Last week, NQF released its guidance on quality measures to be used as part of MIPS and other healthcare programs.

As noted in NQF's Measure Applications Partnership (MAP) analysis of the proposed quality measures, the group detailed where the EHR Incentive Programs will fit into quality improvement landscape driven by the Medicare Access and CHIP Reauthorization Act (MACRA) of 2015:

"Under the MIPS program, each eligible professional or group practice will be assigned a composite performance score based on four categories: quality, resource use, clinical practice improvement activities, and meaningful use of certified electronic health record (EHR) technology," states the MAP final report. "Eligible professionals’ payments will then be adjusted up or down (or not at all) based on comparison of their composite scores to a performance threshold."

So it is that the EHR Incentive Programs and their meaningful use requirements will become a subcomponent of a much larger quality improvement program.

Through the combining of these quality reporting programs, which includes the Physician Quality Reporting System (PQRS) as well, the Centers for Medicare & Medicaid Services (CMS) intends to move toward greater alignment of quality measures to reduce reporting burdens on providers and increase the "comparability and transparency of healthcare information."

Problems, however, remain quality reporting improvement, the MAP report reveals.

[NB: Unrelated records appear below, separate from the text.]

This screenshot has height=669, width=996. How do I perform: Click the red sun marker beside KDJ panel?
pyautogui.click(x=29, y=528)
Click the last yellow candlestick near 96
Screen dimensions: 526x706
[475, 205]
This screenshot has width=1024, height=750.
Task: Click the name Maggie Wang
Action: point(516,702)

For one, measure gaps still persist despite this effort at alignment quality measures and programs:

In particular, MAP members noted the need for patient-centered measures, including patient-reported outcome measures, functional status measures, care coordination measures, and measures that incorporate patient values and preferences. MAP noted that the principle of patient preference could apply not only to new measures, but also to existing measures, which could potentially be modified to include outcomes or processes that reflect patient preferences and shared decisionmaking

According to the group convened by NQF, these gaps highlight disparities between how providers and patients view clinical success, with insufficient weight being placed on patient perspectives.

Additionally, the MAP final report shines light on the need for evaluating the quality of team-based care:

The importance of developing measures of team-based care was also a recurring theme. MAP members suggested that the healthcare system needs to do better at identifying patients who are in need of care, defining what good care looks like for them, and leveraging both team-based approaches and the overall resources of the health system to provide that care.

Another area of concern raised by the NQF MAP was the impact of sociodemographic status on quality measure results:

MAP members noted that taking account of whether providers are caring for high-risk populations is important to providers—from both a clinical and a sociodemographic standpoint. It is important for providers who want to ensure a level playing field for performance measurement, and it also is important to patients who want to know which providers are taking good care of high-risk populations. MAP observed that these considerations may become increasingly important in the context of patient-reported outcomes.

Also a sticking point for the group was balancing the specificity and generalizability of quality measures:

MAP members agreed that having a limited set of broadly applicable measures is an important goal for federal programs, because such a measure set should help to ensure alignment, reduce measurement burden for providers, and increase the comparability of performance across contexts (e.g., different providers and settings). However, MAP members acknowledged that the practices of some physicians (e.g., ophthalmologists, oncologists) can be very highly specialized, and that correspondingly specialized measures are needed to evaluate the quality of care appropriately.

More fuel was added to the debate over quality reporting requirements with the recent revelation that physicians spent an estimated $15.4 billion annually completing quality reporting activities for Medicare, Medicaid, and private insurers.